- **Exercise objective**: Below are some entries. Copy each line in them that holds "size".

** Data under study follows **

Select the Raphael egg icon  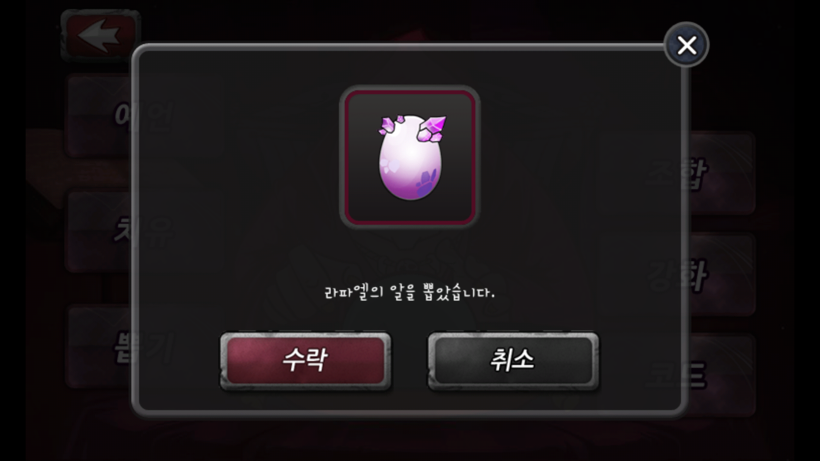[x=410, y=158]
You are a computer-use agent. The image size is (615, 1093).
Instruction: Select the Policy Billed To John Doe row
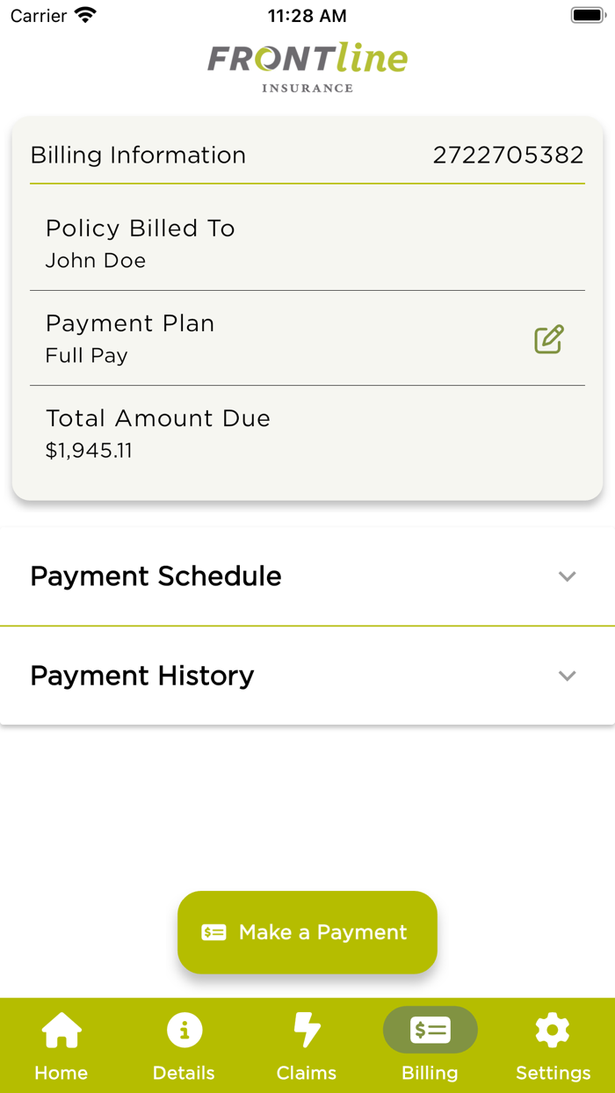(x=308, y=243)
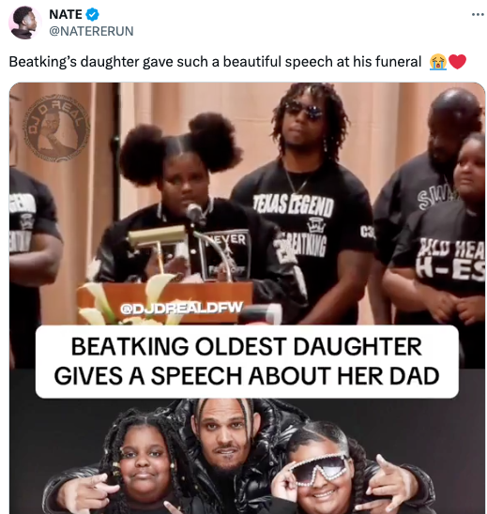Image resolution: width=487 pixels, height=514 pixels.
Task: Click the DJ D Real circular watermark logo
Action: [55, 129]
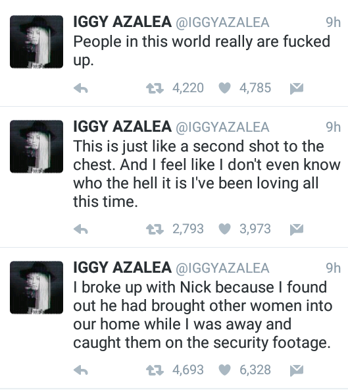Open IGGY AZALEA name on the third tweet
Screen dimensions: 348x390
pos(122,267)
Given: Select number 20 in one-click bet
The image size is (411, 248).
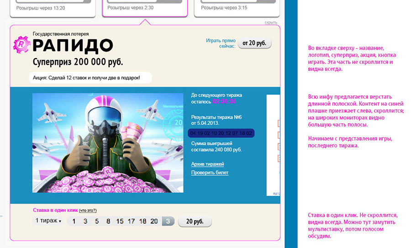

** End of Data under study **

- **Result of the exercise**:
You are a computer-use agent. The image size is (615, 1093).
The image size is (411, 248).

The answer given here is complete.